La Frittatina
di Marcello Gori (2001, Dv, 10')


Abbiamo visto per due volte di seguito questo video al Festival del Cinema Trash di Torino, e ne siamo rimasti molto colpiti, per la sua intelligenza e per la sua catartica irriverenza.
Come già scritto nel reportage del festival, La Frittatina pone sotto una luce diversa tutta l'opera precedente di Gori, che ha esordito negli anni'90 con L'Emulo, Direttive dall'alto, ed altri titoli. Al tempo non riuscivo ad avere un opinione entusiastica su queste opere: per quanto incalzanti, mi sembravano fin troppo leggere nel loro attingere continuo all'immaginario cartoon-nipponico. Non riuscivo ad attribuirgli particolari meriti, salvo quello di cullare il ventenne frustrato tra le immagini dei suoi ricordi. Tuttavia, chi la dura la vince, e chi insiste su un dato argomento con fare curioso e dissacrante, un giorno avrà per forza da presentarne un'interpretazione illuminante, o per lo meno ricca d'interessanti intuizioni.
Il sentimento con il quale si è confrontato Gori, è il disagio che prova l'uomo adulto nel rapportarsi al suo mondo mitico infantile. L'incapacità di ricostruire e rivivere certi momenti magici, avventurosi, ma anche il desiderio nevrotico di ristabilire ad ogni costo un legame con il bambino che ancora ci chiama da dentro.
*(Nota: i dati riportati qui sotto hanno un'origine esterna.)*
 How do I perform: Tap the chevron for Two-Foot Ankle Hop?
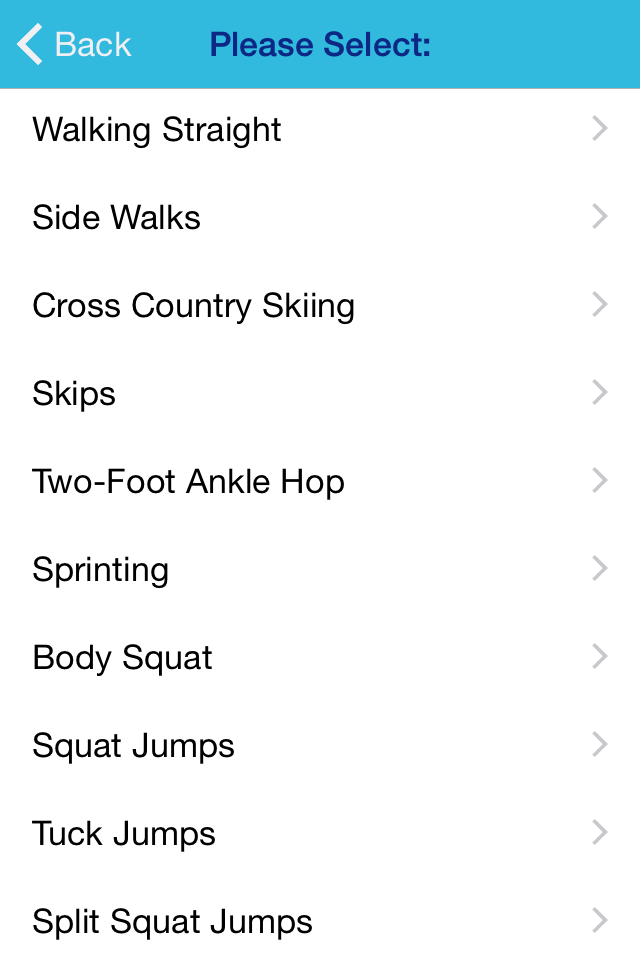(x=600, y=481)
Il metodo prescelto per questa regressione è il Video: mettere in scena le vicende del passato, sfruttando la telecamera e lo schermo come tramiti per reintegrare nella coscienza le emozioni perdute, ricostituendo così l'unità del proprio essere. Ne La Frittatina, gli attori recitano come fossero bambini, anche se sono palesemente adulti. Le attività dei personaggi, dal gioco dei tappi a quello del dottore al "chi ce l'ha più lungo", sono così decontestualizzate, e forse per questo traspare la loro essenza. Questa essenza, risulta inequivocabilmente presente nell'attività dell'adulto: i giochi non sono mai finiti, solo hanno cambiato regole e obiettivi.
Un suggerimento lampante ce lo dà lo stesso autore, che durante il gioco del dottore presenta di commento il sonoro di un film porno velocizzato. Sesso come regressione all'infanzia, come ricerca di un connubio ideale ma non diretto, bensì mediato necessariamente dalla telecamera.
Una sequenza finale, dove per ogni personaggio si legge scritto che cosa avrebbe voluto fare da grande (ad esempio: l'astronauta…), conferma la riverenza nei confronti dei propri sogni infantili, con i quali l'artista necessita di venire a patti. La presenza di una voce narrante, quasi una telecronaca, dà conferma invece del desiderio di vivere il tutto come un grande gioco.
La scelta di Marcello Gori, è per l'emozione, per quella magia che probabilmente nemmeno il riuscire a fare realmente l'astronauta avrebbe potuto assicurargli. Può invece assicurargliela l'arte, e speriamo continuerà a farlo sempre meglio nei suoi film. In effetti le tematiche delle prime opere, nelle quali l'autore era per così dire immerso, sono diventante oggetto d'indagine, e questo è senz'altro indice di maturità.
Ecco che Astronauta diviene, invece che viaggiatore dello spazio, un viaggiatore delle immagini, un "icononauta". Dove andrà a parare d'ora in poi, il cinema di Marcello Gori?